Five individuals who suffer from GAA-FGF14 ataxia in our families have undergone brain MRI which indicated slight to moderate cerebellar atrophy. None of the patients exhibits brainstem atrophy. In previous studies, the brain MRI showed that GAA-FGF14 patients had mild to moderate cerebellar atrophy [1, 2]. Our MRI results further support these findings. However, slight cerebellar atrophy was observed in two of our patients, despite having a SARA score ≥ 3. This indicates that some GAA-FGF14 patients have developed symptoms of ataxia without apparent cerebellar atrophy. It is important to note that the repeat expansion analysis of FGF14 is needed for patients who present symptoms of ataxia without apparent cerebellar atrophy on brain MRI.

Previous studies have described urinary urgency (28%) and erectile dysfunction (13%) as symptoms of autonomic dysfunction in GAA-FGF14 patients [2]. In our research, although two patients in the symptomatic stage suffered from frequent micturition, urgent urination, and uracratia, these symptoms could be related to chronic cystitis or pelvic floor dysfunction. It is worth noting that secondary factors, such as age and chronic disease, can lead to false-positive results of autonomic dysfunction in late-onset diseases. Moreover, the low frequency of occurrence of these symptoms suggests that sympathetic nerve involvement might not reach a severity level high enough to induce clinical symptoms in our GAA-FGF14 cohort. However, it is also possible that the relatively low rates of these symptoms may be an effect of the limited sample size. Thus, as with other unanswered questions in this rare disorder, systematic and quantitative evaluation of sympathetic nerve involvement in GAA-FGF14 ataxia requires study in a larger cohort.

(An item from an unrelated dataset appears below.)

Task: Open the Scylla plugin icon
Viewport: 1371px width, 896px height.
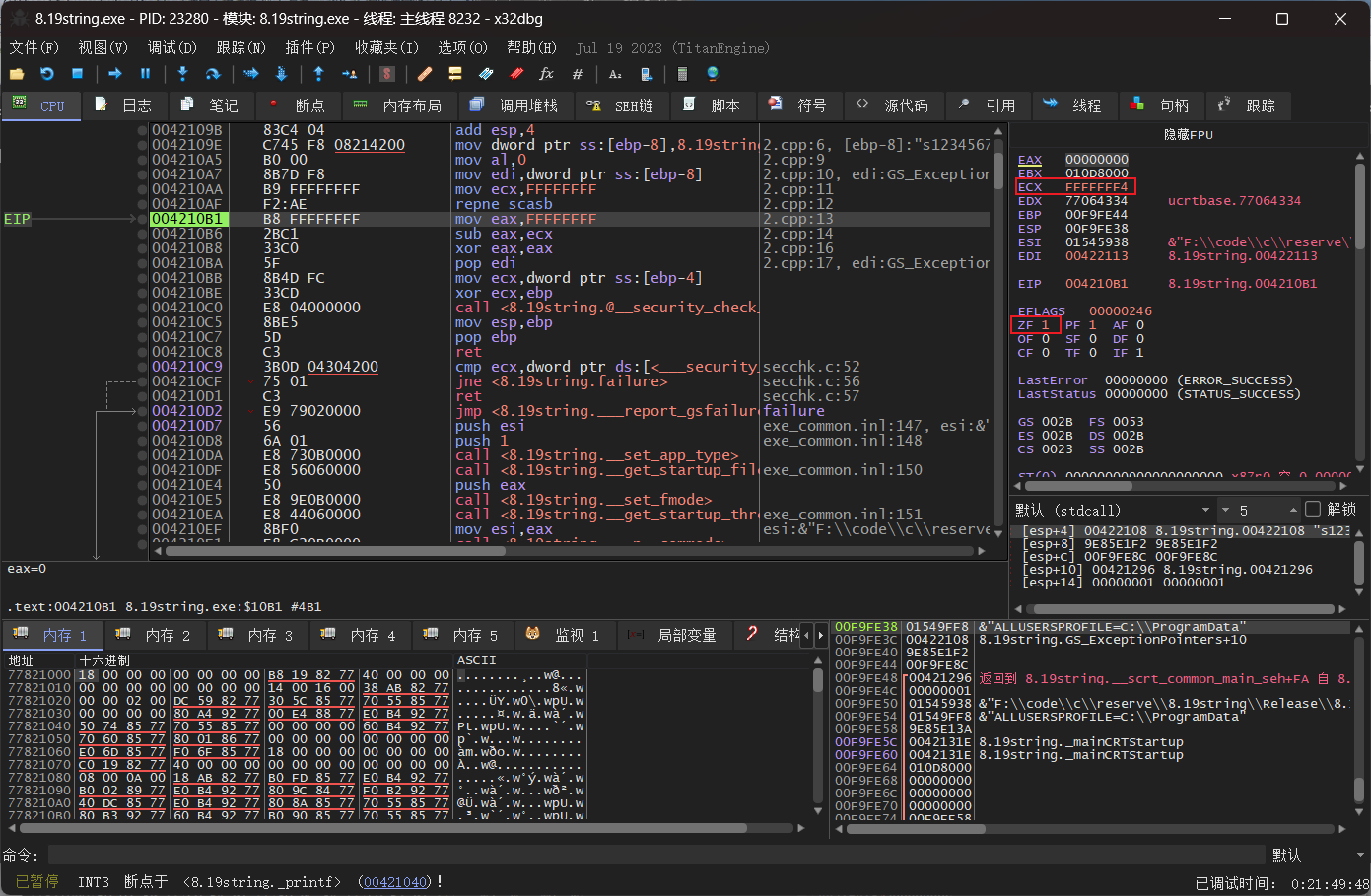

The abnormal SSR responses can be considered evidence of sweating dysfunction [28]. The 2nd to 9th thoracic segments regulates the skin of the upper limbs and the 10th thoracic to 3rd lumbar segments regulates the skin of the lower extremities [28]. SSR alterations have been previously described in several spinocerebellar ataxia (SCA) subtypes, including spinocerebellar ataxia 2 (SCA2), spinocerebellar ataxia 3 (SCA3), and spinocerebellar ataxia 49 (SCA49) [29,30,31,32]. In our study, quantitative evaluation of sympathetic nerve involvement by SSR recordings revealed that SSR amplitude was lower in GAA-FGF14 patients in pre-symptomatic stage compared to healthy controls, and further decreased in the symptomatic stage. Additionally, SSR amplitude recording in the upper limbs exhibited a negative correlation with disease severity, whereas no significant correlation was observed for lower limb SSR amplitude. These data indicate that the sympathetic nerves arise from 2nd to 9th thoracic segments are preferentially involved in GAA-FGF14 ataxia. Our findings suggest that reduced amplitude of SSR could potentially serve as a clinical indicator of GAA-FGF14 ataxia. However, further studies, including additional clinical assessments such as heart rate variability [33], are needed to comprehensively evaluate sympathetic nerve involvement in GAA-FGF14 ataxia.

In conclusion, the current study identified two families with GAA-FGF14 ataxia, illustrating the low incidence of GAA-FGF14 ataxia among Chinese LOCA cases. Repeat expansion analysis of FGF14 is recommended for patients presenting with LOCA, especially when there is a history of autosomal dominant inheritance in the family. The gender of parents transmitting pathogenic GAA-FGF14 ataxia alleles also appeared to be related to variation in repeat number between generations. Reduced SSR amplitude also emerged as a salient feature in GAA-FGF14 patients warranting further exploration as a potential clinical indicator for diagnosis of GAA-FGF14 ataxia. Our findings can help guide future studies of the molecular mechanisms responsible for tandem repeat expansion and facilitate improved clinical diagnosis of GAA-FGF14 ataxia.